In writing about the Fall and original sin, Chesterton said:
A man who holds this view of life will find it giving light on a thousand things; on which mere evolutionary ethics have not a word to say. For instance, on the colossal contrast between the completeness of man’s machines and the continued corruption of his motives; on the fact that no social progress really seems to leave self behind; on the fact that the first and not the last men of any school or revolution are generally the best and purest; as William Penn was better than a Quaker millionaire or Washington better than an American oil magnate; on that proverb that says: “The price of liberty is eternal vigilance,” which is only what the theologians say of every other virtue, and is itself only a way of stating the truth of original sin; on those extremes of good and evil by which man exceeds all the animals by the measure of heaven and hell; on that sublime sense of loss that is in the very sound of all great poetry, and nowhere more than in the poetry of pagans and skeptics: “We look before and after, and pine for what is not”; which cries against all prigs and progressives out of the very depths and abysses of the broken heart of man, that happiness is not only a hope, but also in some strange manner a memory; and that we are all kings in exile.

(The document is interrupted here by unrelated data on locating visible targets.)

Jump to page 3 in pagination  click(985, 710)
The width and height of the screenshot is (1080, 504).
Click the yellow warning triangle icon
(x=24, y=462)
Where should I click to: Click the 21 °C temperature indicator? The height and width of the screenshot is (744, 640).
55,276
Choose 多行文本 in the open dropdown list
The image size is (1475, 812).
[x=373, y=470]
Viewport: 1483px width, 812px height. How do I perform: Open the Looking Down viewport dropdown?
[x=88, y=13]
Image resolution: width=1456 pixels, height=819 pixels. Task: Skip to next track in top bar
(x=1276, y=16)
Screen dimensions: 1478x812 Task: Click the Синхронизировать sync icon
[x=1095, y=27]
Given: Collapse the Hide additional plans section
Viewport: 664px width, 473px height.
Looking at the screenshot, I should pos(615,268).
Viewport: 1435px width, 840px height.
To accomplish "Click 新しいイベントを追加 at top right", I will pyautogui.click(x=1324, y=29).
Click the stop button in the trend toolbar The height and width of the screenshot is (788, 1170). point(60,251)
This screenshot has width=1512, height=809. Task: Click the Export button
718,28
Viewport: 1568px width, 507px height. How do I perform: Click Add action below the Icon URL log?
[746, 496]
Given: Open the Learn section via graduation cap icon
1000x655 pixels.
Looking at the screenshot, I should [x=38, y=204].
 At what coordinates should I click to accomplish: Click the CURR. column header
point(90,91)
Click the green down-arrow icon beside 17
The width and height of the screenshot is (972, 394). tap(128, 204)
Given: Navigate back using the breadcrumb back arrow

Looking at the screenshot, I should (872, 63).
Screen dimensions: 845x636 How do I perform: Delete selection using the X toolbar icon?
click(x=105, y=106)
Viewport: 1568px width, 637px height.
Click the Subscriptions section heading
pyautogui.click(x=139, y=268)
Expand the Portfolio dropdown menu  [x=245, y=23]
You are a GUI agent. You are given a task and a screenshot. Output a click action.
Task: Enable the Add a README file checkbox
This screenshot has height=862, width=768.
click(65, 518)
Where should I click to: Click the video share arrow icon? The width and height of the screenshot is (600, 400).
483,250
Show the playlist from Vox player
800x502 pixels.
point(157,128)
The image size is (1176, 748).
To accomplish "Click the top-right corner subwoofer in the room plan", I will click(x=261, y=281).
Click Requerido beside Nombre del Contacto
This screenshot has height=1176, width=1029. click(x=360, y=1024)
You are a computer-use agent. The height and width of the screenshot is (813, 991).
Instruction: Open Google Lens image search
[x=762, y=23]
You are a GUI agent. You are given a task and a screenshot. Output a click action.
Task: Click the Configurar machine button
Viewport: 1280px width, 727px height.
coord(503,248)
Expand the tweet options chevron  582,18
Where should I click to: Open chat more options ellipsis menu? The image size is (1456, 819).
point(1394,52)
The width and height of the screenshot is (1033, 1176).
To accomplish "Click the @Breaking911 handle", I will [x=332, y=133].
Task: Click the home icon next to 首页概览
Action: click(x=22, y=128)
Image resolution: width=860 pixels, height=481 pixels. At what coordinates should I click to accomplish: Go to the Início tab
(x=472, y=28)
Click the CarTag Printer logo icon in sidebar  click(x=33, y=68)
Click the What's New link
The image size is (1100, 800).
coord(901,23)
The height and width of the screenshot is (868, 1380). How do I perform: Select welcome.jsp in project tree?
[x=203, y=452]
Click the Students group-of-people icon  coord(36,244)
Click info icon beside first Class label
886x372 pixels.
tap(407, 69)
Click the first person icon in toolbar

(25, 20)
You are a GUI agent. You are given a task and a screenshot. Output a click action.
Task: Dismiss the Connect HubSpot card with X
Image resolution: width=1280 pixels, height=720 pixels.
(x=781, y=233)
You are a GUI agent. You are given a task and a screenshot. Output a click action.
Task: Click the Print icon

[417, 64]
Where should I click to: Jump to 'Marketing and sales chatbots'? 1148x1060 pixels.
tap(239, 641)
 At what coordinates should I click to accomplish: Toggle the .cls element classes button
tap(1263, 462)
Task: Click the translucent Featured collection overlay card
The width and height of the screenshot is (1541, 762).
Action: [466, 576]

Catherine expounds: Because the Fall posits a fallen mankind, it recognizes the need for courts of justice. Because the Fall believes we can rise, it does not believe the tyrant is doomed, only, realistically, that on this earth each of us may run out of time to say, ‘I am so sorry. Let me begin again.’
We are all fallen, true. Humanity broke in the fall and that broken-ness is still with us, and we demonstrate it in ourselves – and to each other – every day, when we fall and break some more. Some pick themselves up, look for grace and work diligently at remaining upright. Some do not – they just don’t think of it. Some, due to victimhood and a “beaten down” mentality believe they cannot rise above the Fall. Some simply will not. And some think they are themselves little deities. Brokenness, in each case.
All fall. All die. All, finally, face themselves in the truth of the Creator and all Creation, and thereby reap their own justice.
Catherine concludes: For Chesterton the story of the Fall affirms a God of truth who loves us, and holds out the hope that every soul can be made whole.
We should pray for that. That every soul can be made whole – that every soul seeks wholeness. The world might be a very different place, then.